Reproduce palabra por palabra el texto completo sobre la naturaleza humana que aparece a continuación.
======== Texto de lectura
Lo que el ser humano es. El debate naturaleza-medio y los presupuestos de toda ética y filosofía política (1ª parte)




En toda visión del mundo siempre se presupone lo que el ser humano es.

El debate acerca de la caracterización de lo que es la naturaleza humana, si cabe hablar de tal cosa dada la primacía del medio donde se desenvuelve, o en qué medida son las estructuras histórico-sociales quienes conforman la identidad humana, se repite cada vez que nuevos estudios ponen de relieve alguna dimensión del ser humano que resultaba poco conocida.

En algún tiempo, incluso, se le ha tratado de restar importancia o, al menos, se ha obviado dicho debate. Pero lo cierto es que no hay teoría ética o filosofía política que no presuponga una concepción de lo que el ser humano es. Y eso es lo que provoca la recurrencia de dicho debate cuando se producen esas investigaciones o estudios.
================
======== Datos proporcionados
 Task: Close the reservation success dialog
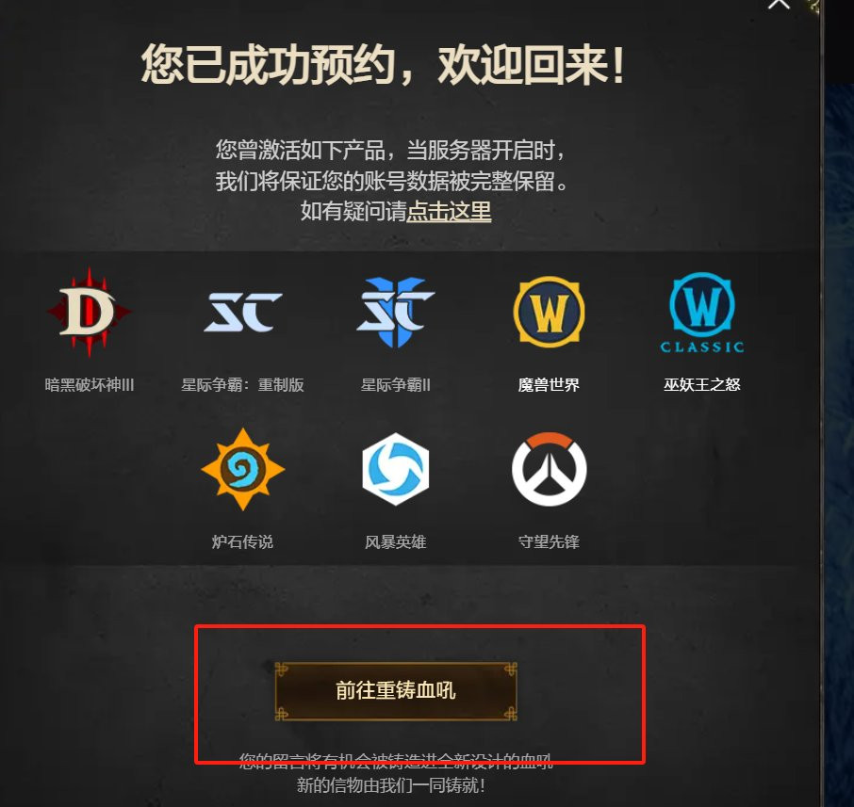[x=779, y=5]
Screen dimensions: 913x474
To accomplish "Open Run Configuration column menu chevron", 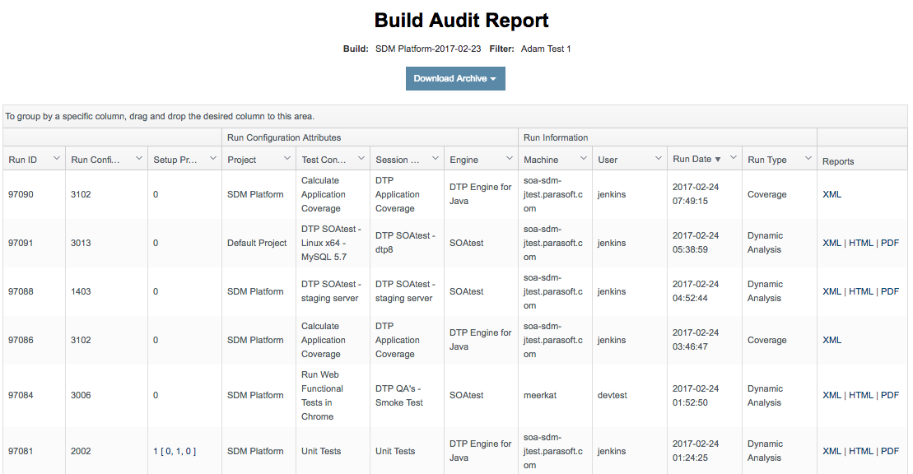I will 139,158.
================
Resultado:
Lo que el ser humano es. El debate naturaleza-medio y los presupuestos de toda ética y filosofía política (1ª parte)




En toda visión del mundo siempre se presupone lo que el ser humano es.

El debate acerca de la caracterización de lo que es la naturaleza humana, si cabe hablar de tal cosa dada la primacía del medio donde se desenvuelve, o en qué medida son las estructuras histórico-sociales quienes conforman la identidad humana, se repite cada vez que nuevos estudios ponen de relieve alguna dimensión del ser humano que resultaba poco conocida.

En algún tiempo, incluso, se le ha tratado de restar importancia o, al menos, se ha obviado dicho debate. Pero lo cierto es que no hay teoría ética o filosofía política que no presuponga una concepción de lo que el ser humano es. Y eso es lo que provoca la recurrencia de dicho debate cuando se producen esas investigaciones o estudios.